2. In deducing any relationship for the purposes of the foregoing paragraph -

(a) any relationship by affinity shall be treated as a relationship by consanguinity; any relationship of the half blood shall be treated as a relationship of the whole blood; and the stepchild of any person shall be treated as his child; and

(b) section 1(1) of the Law Reform (Parent and Child) (Scotland) Act 1986 shall apply; and any reference (however expressed) in this Act to a relative shall be construed accordingly."

[8] The Act was again amended, with effect from 4 May 2006, by the Family Law (Scotland) Act 2006. A number of additional sub-paragraphs were added to Schedule 1. One of these was sub-paragraph (ca) which is in these terms:

"any person not falling within sub-paragraph (b) above who accepted the deceased as a child of the person's family".
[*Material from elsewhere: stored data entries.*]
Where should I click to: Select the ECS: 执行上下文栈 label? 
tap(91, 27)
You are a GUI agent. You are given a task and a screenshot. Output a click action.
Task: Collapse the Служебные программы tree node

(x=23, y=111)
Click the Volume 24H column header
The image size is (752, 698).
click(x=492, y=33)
[9] In the debate before me it was accepted that, on the pursuer's averments, there could be no question but that he would have had title to sue by virtue of sub-paragraph (ca) had the death of the deceased occurred subsequent to 4 May 2006. However, the amendment to the 1976 Act effected by the Family Law (Scotland) Act 2006 is expressly provided not to apply to deaths which occurred before 4 May 2006: Family Law (Scotland) Act 2006, (Commencement, Transitional Provisions and Savings) Order 2006 SSI 2006/212, paragraph 8. The issue between the parties therefore came to be whether the pursuer fell within sub-paragraph (b) of paragraph 1 of Schedule 1, in other words, whether the pursuer, on his averments, was a "person who was a parent ... of the deceased".

Submissions of parties

Submissions for the defender: first speech

[10] Mr Watson submitted that the pursuer, who was neither the natural or adoptive father of the deceased nor married to the deceased's mother, was not the deceased's "parent" in terms of the Act and, accordingly, did not have title to sue in respect of the deceased's death.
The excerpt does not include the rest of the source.